→ **Texte retenu**
★ ★ ★ ★
Cette attitude de méfiance traditionnelle dans certains milieux en France est issue d’une histoire toujours délicate au XXè siècle suite aux deux guerres pour lesquelles la participation des USA a été déterminante. Suite à ces évènements nous n’avons eu de cesse de nous montrer indépendants et le succès d’Astérix le Gaulois est une illustration parfaite de ce sentiment partagé et peu souvent remis à sa juste place. Au delà de ces propos, les attitudes individuelles et collectives de certaines couches de la société (parfois les mêmes qui disent s’opposer) ont pourtant largement ouvert des brèches dans cette résistance. Sur un blog dont j’ai perdu la trace, un commentateur notais qu’à une réunion de militants du logiciel libre, la discussion avait rapidement été captée par l’utilisation partagée par nombre de participants d’un iphone d’Apple société américaine, bien entendu. Mais on connaît l’impact imaginaire de cette société qui, comme Astérix, a toujours résisté à l’envahisseur mais de l’intérieur…
Alors me dires vous, et la lecture numérique ? Eh bien il faut aller voir au delà des frontières du papier et des lecteurs éventuels pour s’intéresser à la place des langues sur Internet et en particulier à la prééminence de la langue anglaise sur Internet. Face à cela, le réflexe est celui de la résistance et de l’isolement. La politique de rayonnement des contenus sur Internet aurait du être portée par l’ensemble du pays, en lien avec la francophonie, au lieu de quoi on s’aperçoit que la France réduit sa présence à l’étranger et donc le potentiel de rayonnement de la langue. Où sont passés les concours de blogs scolaires en langue française organisés avec le soutien de l’ambassade de France au Liban ?
Le problème de la lecture numérique c’est aussi celui de la langue qui y circule. Il est probable que l’on risque de perdre de la maîtrise de tout cela à terme, tant les livres eux ont déjà circulés, porteur de rayonnement culturel alors qu’aujourd’hui les stratégies sont toutes autres. Si l’on ajoute à cela la défaillance de la maîtrise générale des langues étrangère par la très grande majorité des adultes français,, mais aussi de nombre de jeunes (regardons la difficulté de certains enseignants à entrer dans le CECL), on peut s’inquiéter. De même la frilosité du monde scolaire vis à vis des TIC pourrait être rapprochée de cette analyse sur la langue et le protectionnisme.
★ ★ ★ ★
→ **Problèmes à résoudre**
1 – Dans le texte sur la lecture numérique et la langue, quel appareil, et de quelle société, a accaparé la discussion lors d'une réunion de militants du logiciel libre ?
2 – Poursuivez le texte sur la lecture numérique et la langue après sa dernière phrase.
★ ★ ★ ★
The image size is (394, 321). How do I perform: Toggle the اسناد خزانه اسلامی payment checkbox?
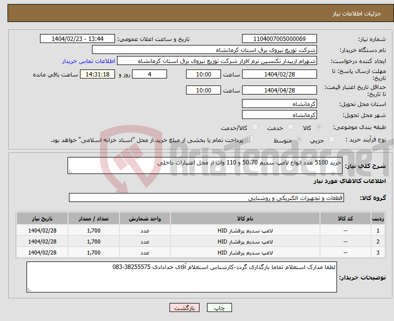[x=251, y=140]

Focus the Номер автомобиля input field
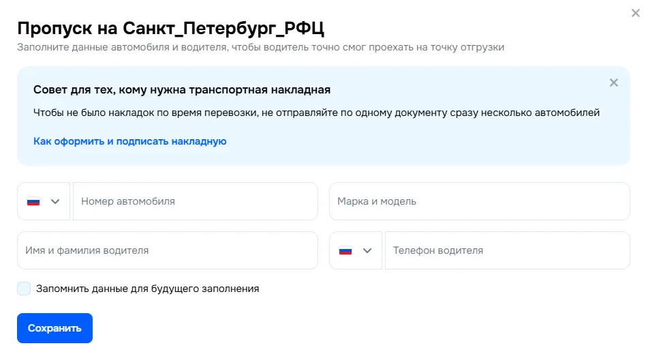[195, 201]
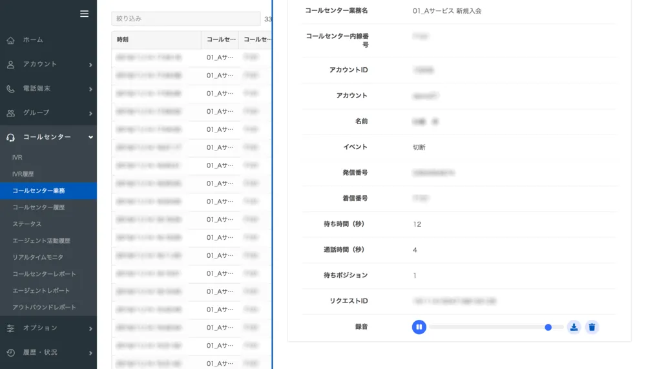Click the group people icon
This screenshot has height=369, width=646.
pos(11,113)
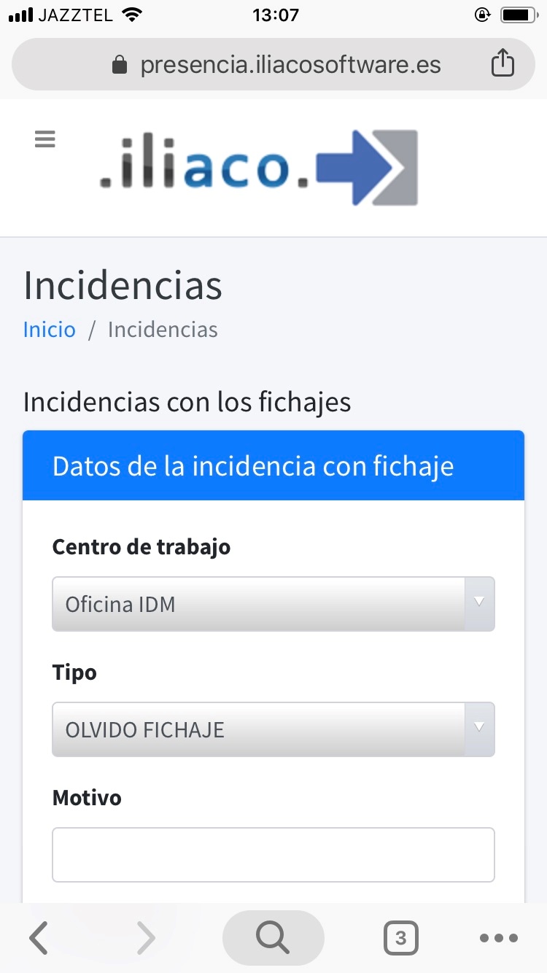Image resolution: width=547 pixels, height=973 pixels.
Task: Tap the browser forward arrow
Action: pos(146,938)
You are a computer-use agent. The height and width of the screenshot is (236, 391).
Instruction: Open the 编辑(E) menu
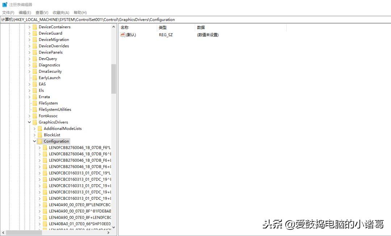[24, 12]
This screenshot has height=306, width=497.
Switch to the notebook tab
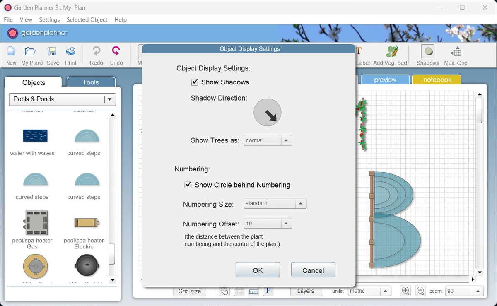click(x=437, y=80)
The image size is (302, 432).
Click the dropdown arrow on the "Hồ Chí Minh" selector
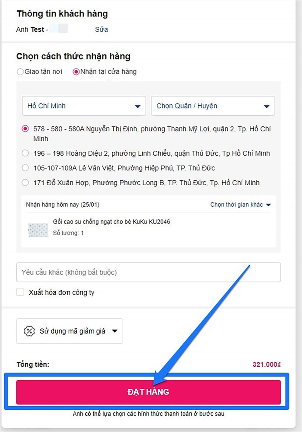pyautogui.click(x=138, y=106)
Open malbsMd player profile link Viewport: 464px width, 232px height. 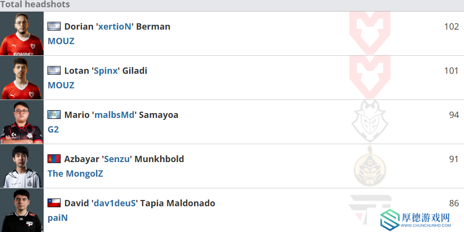[x=114, y=115]
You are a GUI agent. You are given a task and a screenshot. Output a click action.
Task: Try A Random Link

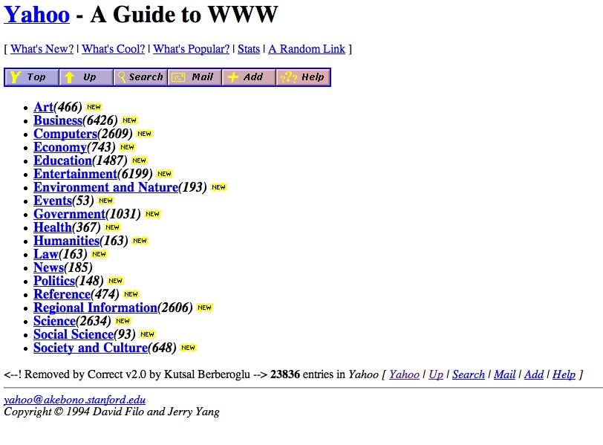pyautogui.click(x=307, y=48)
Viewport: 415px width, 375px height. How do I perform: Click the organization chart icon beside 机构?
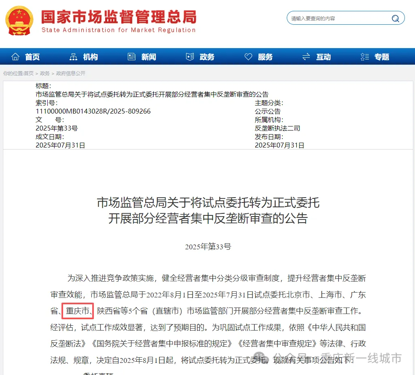pos(73,57)
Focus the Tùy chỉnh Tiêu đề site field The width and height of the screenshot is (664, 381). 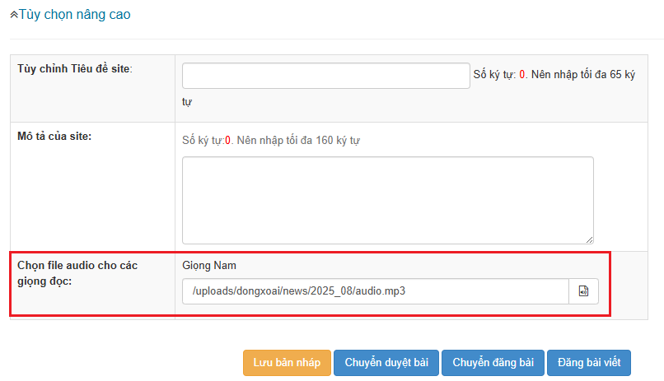coord(325,75)
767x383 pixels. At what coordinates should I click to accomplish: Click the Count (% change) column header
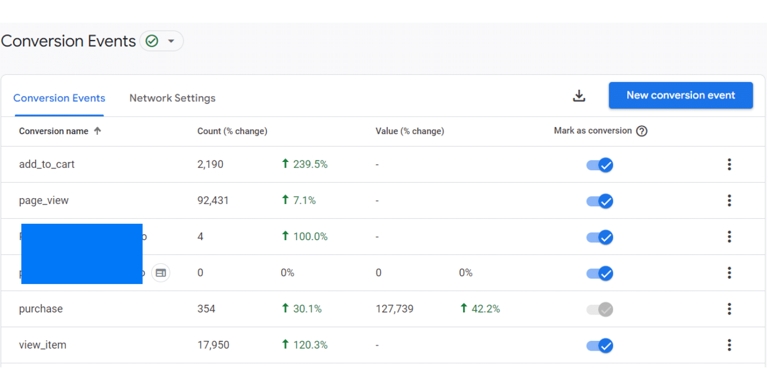(232, 131)
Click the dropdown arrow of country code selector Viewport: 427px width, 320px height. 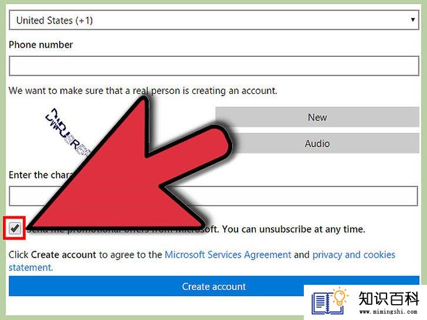[413, 19]
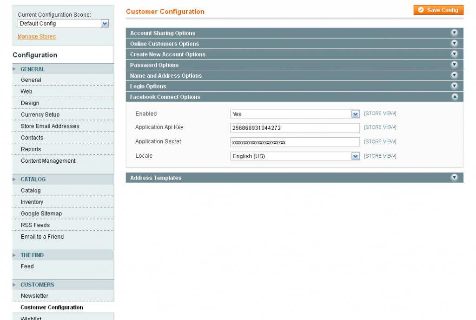The height and width of the screenshot is (320, 476).
Task: Expand Account Sharing Options arrow icon
Action: point(454,33)
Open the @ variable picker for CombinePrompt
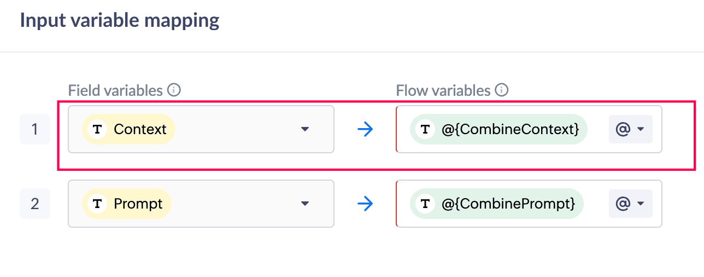 630,204
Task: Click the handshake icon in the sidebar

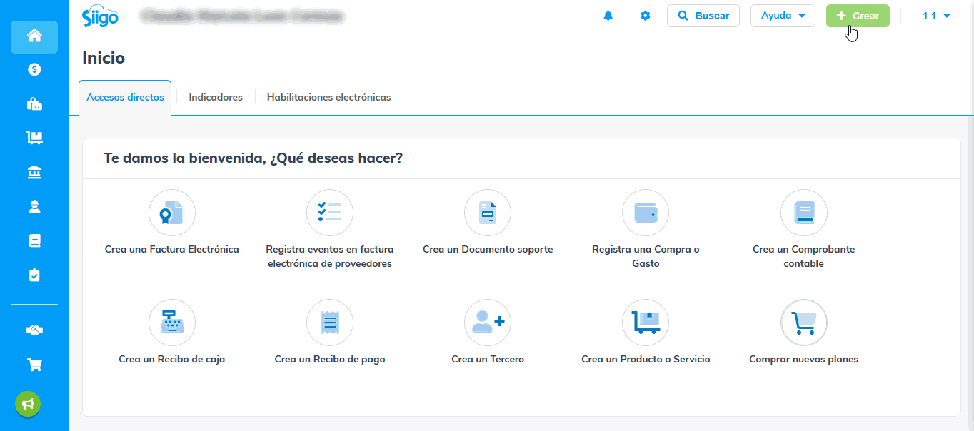Action: [34, 330]
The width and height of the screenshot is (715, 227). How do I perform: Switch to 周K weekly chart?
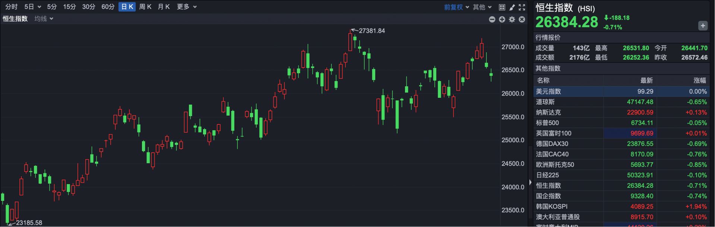[x=145, y=7]
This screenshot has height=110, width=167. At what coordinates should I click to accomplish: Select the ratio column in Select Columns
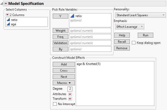click(x=14, y=20)
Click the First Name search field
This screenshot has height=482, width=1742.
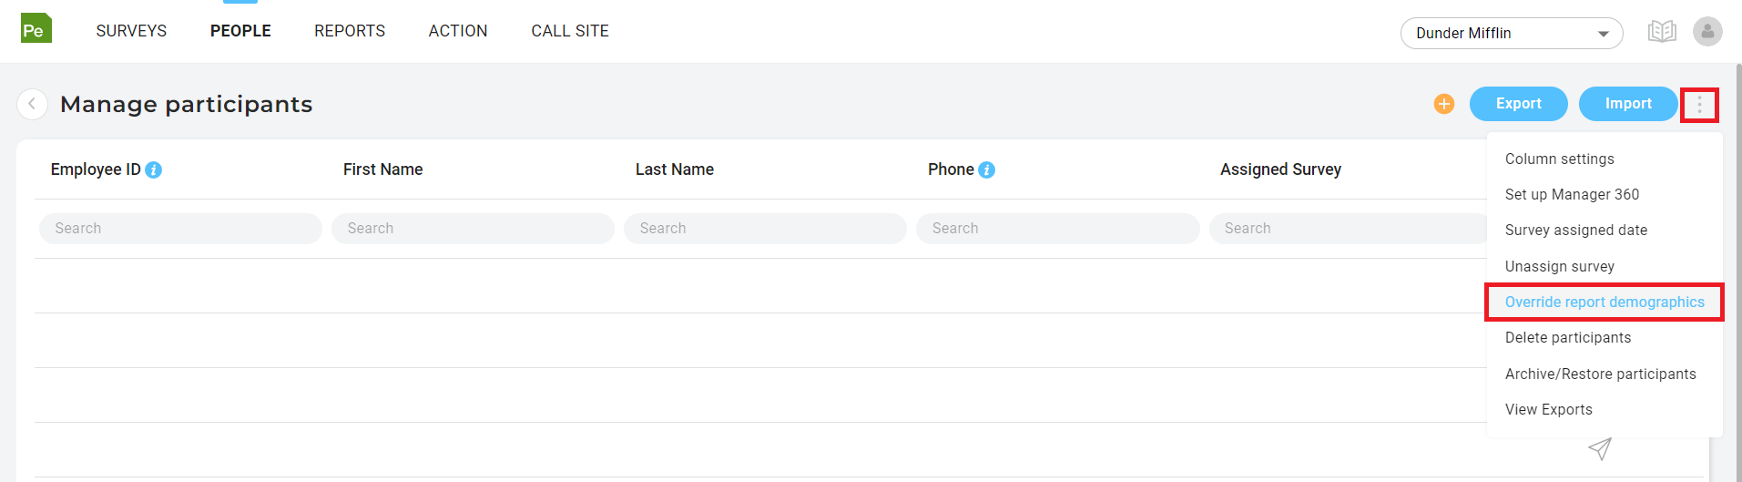pos(473,229)
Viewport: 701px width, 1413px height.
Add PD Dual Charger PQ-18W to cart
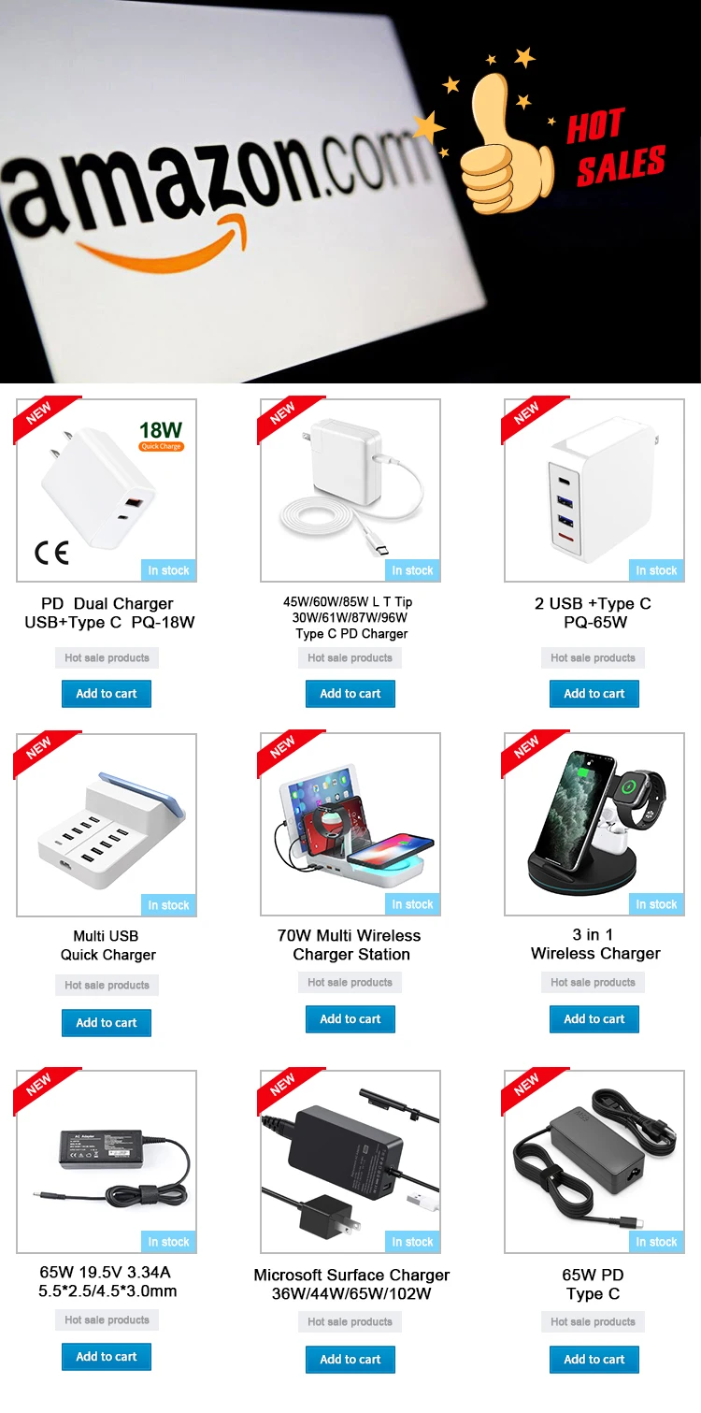point(107,694)
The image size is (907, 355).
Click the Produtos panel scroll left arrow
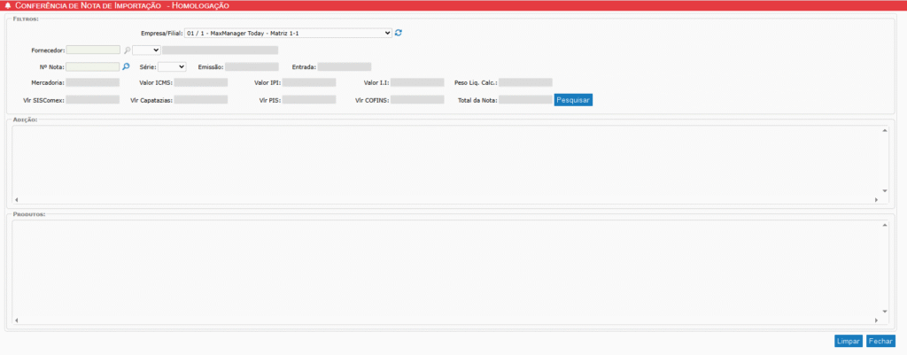[17, 320]
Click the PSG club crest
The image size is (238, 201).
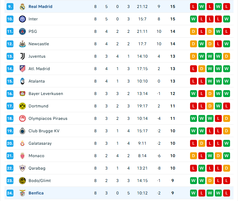(x=22, y=31)
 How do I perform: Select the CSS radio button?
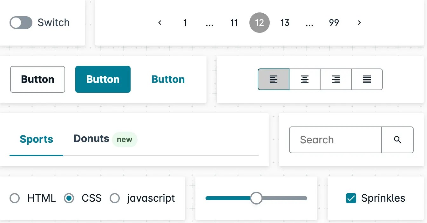point(69,198)
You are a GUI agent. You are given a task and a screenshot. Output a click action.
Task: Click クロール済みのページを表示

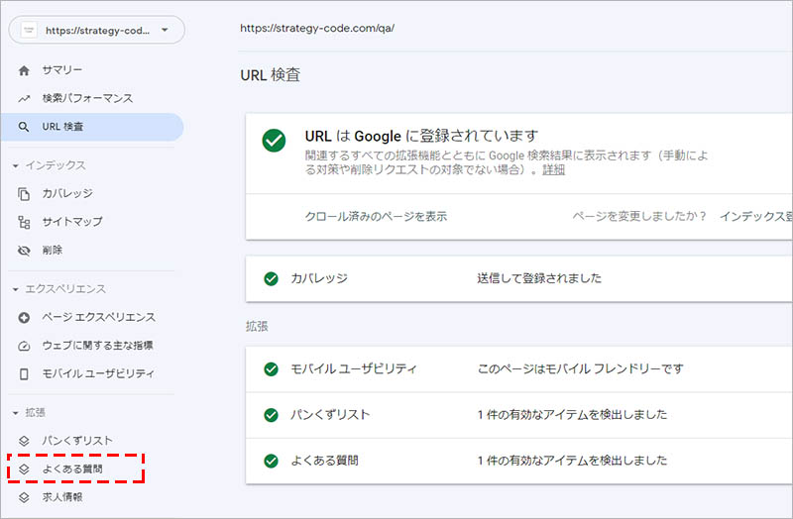point(376,216)
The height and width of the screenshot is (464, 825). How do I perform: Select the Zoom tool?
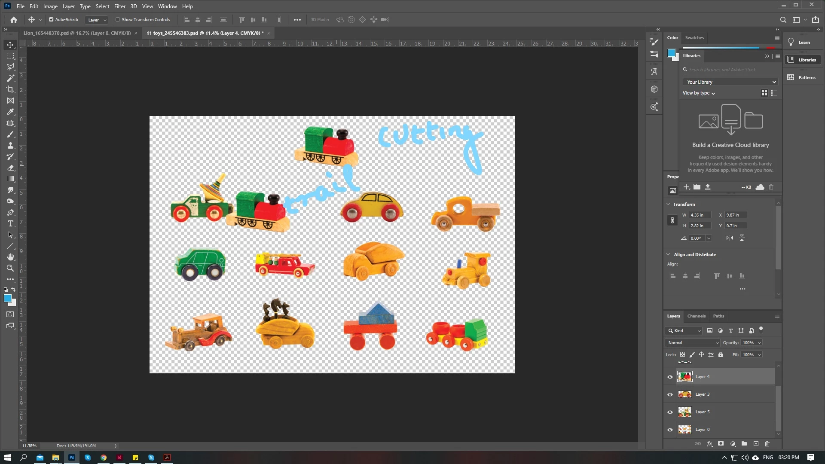coord(10,268)
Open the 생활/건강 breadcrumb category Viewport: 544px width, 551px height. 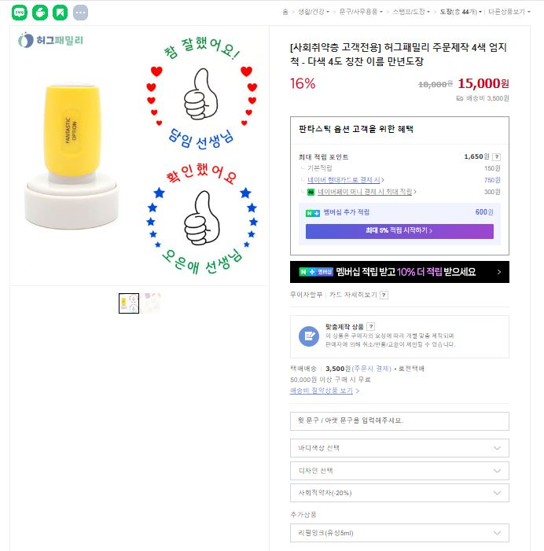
★ ★ ★ ★
→ **Réponses proposées**
1 – L'iPhone d'Apple, société américaine.

2 –
On peut donc penser que la lecture numérique n’aura pas, pour l’instant du moins, une chance de passer le stade des initiés. Regardons aussi la frilosité sur les manuels scolaires. Les éditeurs luttent bec et ongle pour lutter contre une évolution qui les ferait changer réellement de métier. Et pourtant cela change aussi dans ce milieu. Les exemples se multiplient d’enseignants qui vont contourner ces éditeurs par leurs propres productions. Certes le modèle centralisé de prescription en matière scolaire propre à la France rappellera bien évidemment qu’il faut utiliser les manuels… mais là encore les choses évoluent.
L’avenir de la lecture sur écran est d’autant plus certain que ces luttes touchent une industrie qui, si elle ne s’appuie que sur la notion de livre, n’aura plus que quelques miettes pour vivre alors qu’elles ont croqué le gateau à belles dents, et avec la complicité des pouvoirs. Décidément les TIC touchent plus profondément la société qu’on ne le pense. La résistance est le signe de ces mutations en cours, et on peut les comprendre, à court terme… mais à long terme, il y va de la responsabilité des éducateurs, des enseignants, et ils s’y sont mis dès le milieu des années 1990-2000 en créant ces associations, ces sites, ces listes, ces newsletter qui continuent de vivre et qui aujourd’hui, pour certaines ne peuvent trouver de reconnaissance en dehors du modèle du livre, alors que celui-ci est en passe d’être marginalisé dans les dix années à venir.
On pourra lire attentivement des études récentes comme celle du ministère de la culture (Olivier Donnat) ou encore celle du CREDOC l’an passé dans lesquels on peut lire les signes de cette évolution. Non le livre n’est pas mort, mais si le livre français continue de rester enfermé dans ses murs, il y a des chances pour que, naturellement, ils en vienne à dépérir… et on ne pourra pas nous dire qu’on n’avait pas prévenu qu’il était urgent de faire rayonner l’écriture française et francophone….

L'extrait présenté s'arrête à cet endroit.